Evidently, netizens were also angered at Invade’s email.
And it’s safe to say that all, if not most of them, shared the same general sentiment: Exposure does not pay the bills.
This begs the next question – should you work for free in exchange for “exposure”?
Work For A Fee, Or For Free?
If you’re new to an industry, taking on such ‘opportunities’ can help get your foot in the door. It can help you build relationships, gain an audience, and establish yourself.
Ultimately, it is an effective way to build portfolio and increase demand; and employers know this. This is why they sometimes offer “exposure” in exchange for an unpaid job.
There’s no doubt that work breeds work, and if you have no portfolio to show from past clients, it’ll be tough to snare new clients. So the occasional freebie is actually reasonable.
But if you do choose to take on this offer, at least ask them to quantify what this means.
Exposure is essentially advertising, and advertising is quantifiable.
For instance, your exposure could be measured in clicks, page views, or retweets, for example.

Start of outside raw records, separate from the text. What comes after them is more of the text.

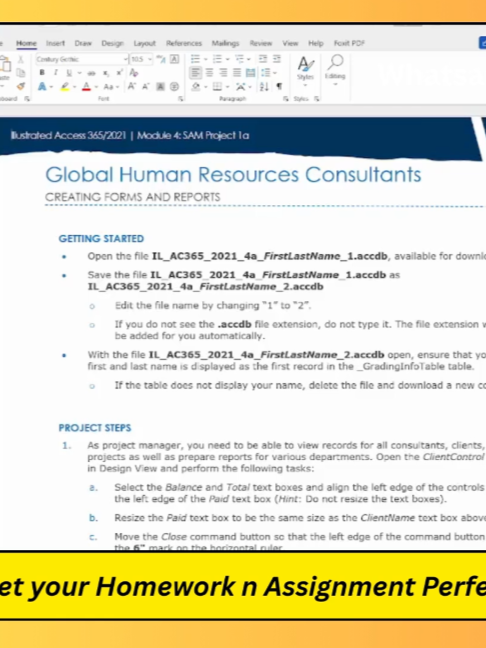This screenshot has width=486, height=648.
Task: Toggle Underline formatting
Action: point(69,73)
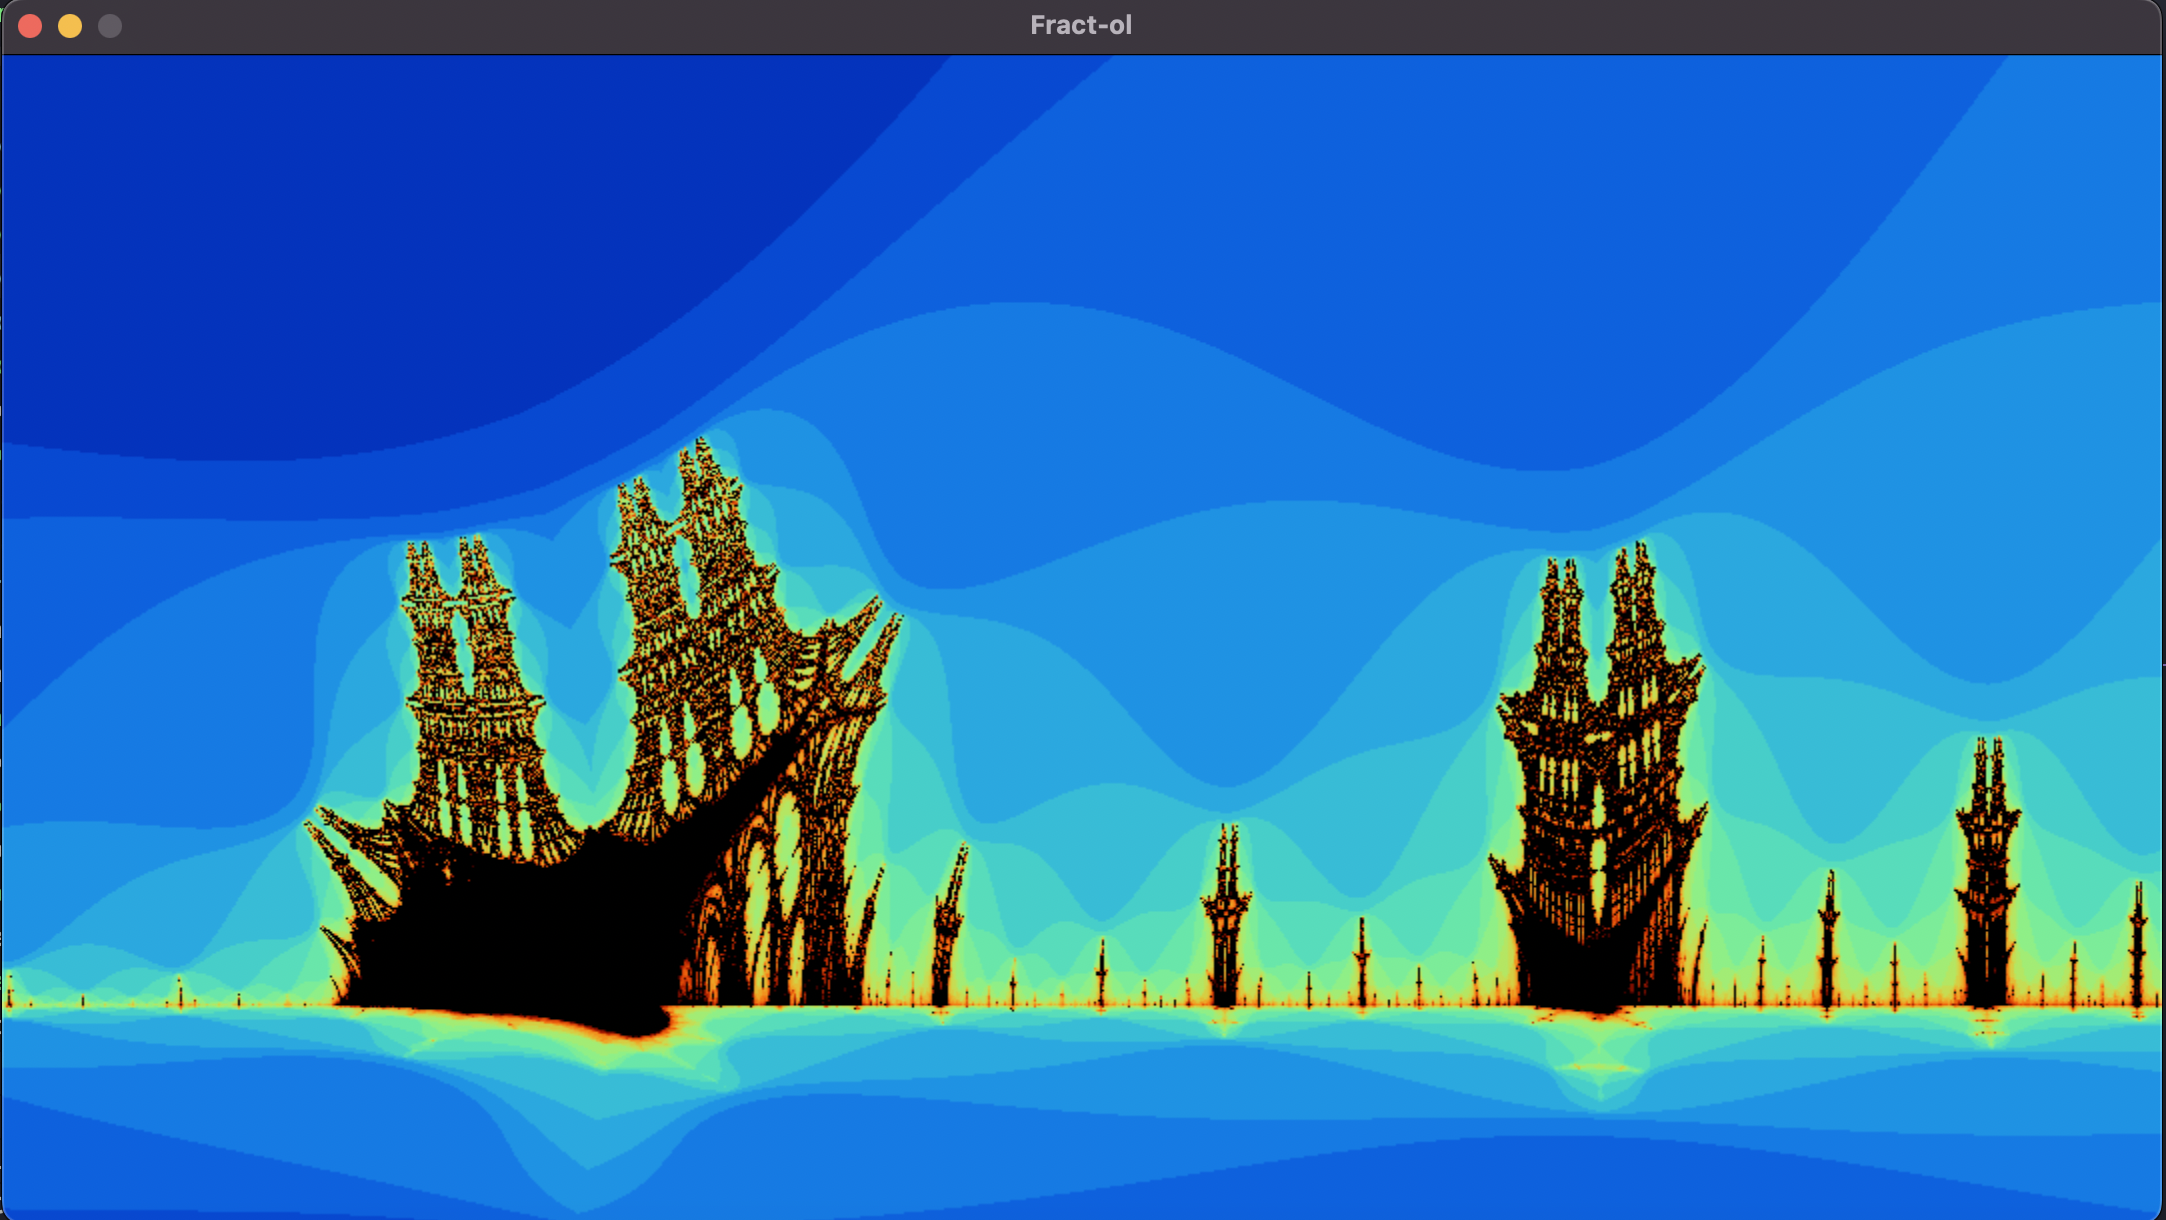Click the empty title bar area right of title
Viewport: 2166px width, 1220px height.
pos(1600,26)
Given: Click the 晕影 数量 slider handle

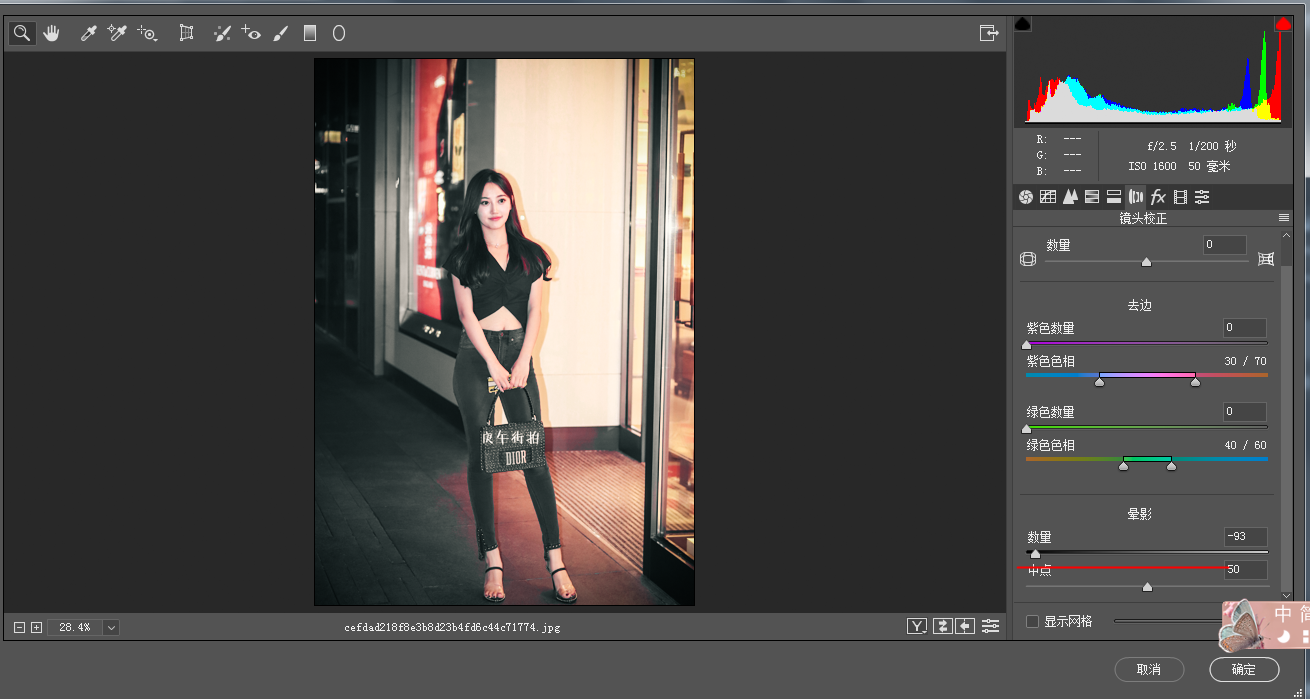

At the end of the day, while exposure can be great, let’s not fake the funk – you’re being asked to work for free.
And by giving away your services, you are pretty much setting a bad precedent and inadvertently hurting the market.
Giving away work sends the message that similar work can be procured for free.
Also, once you fall into the trap of working for exposure instead of working for money, you’re going to find out just how hard it is to start charging money for your work.
Primarily, you’ve got to understand your worth and time. Own your hard work, and value that.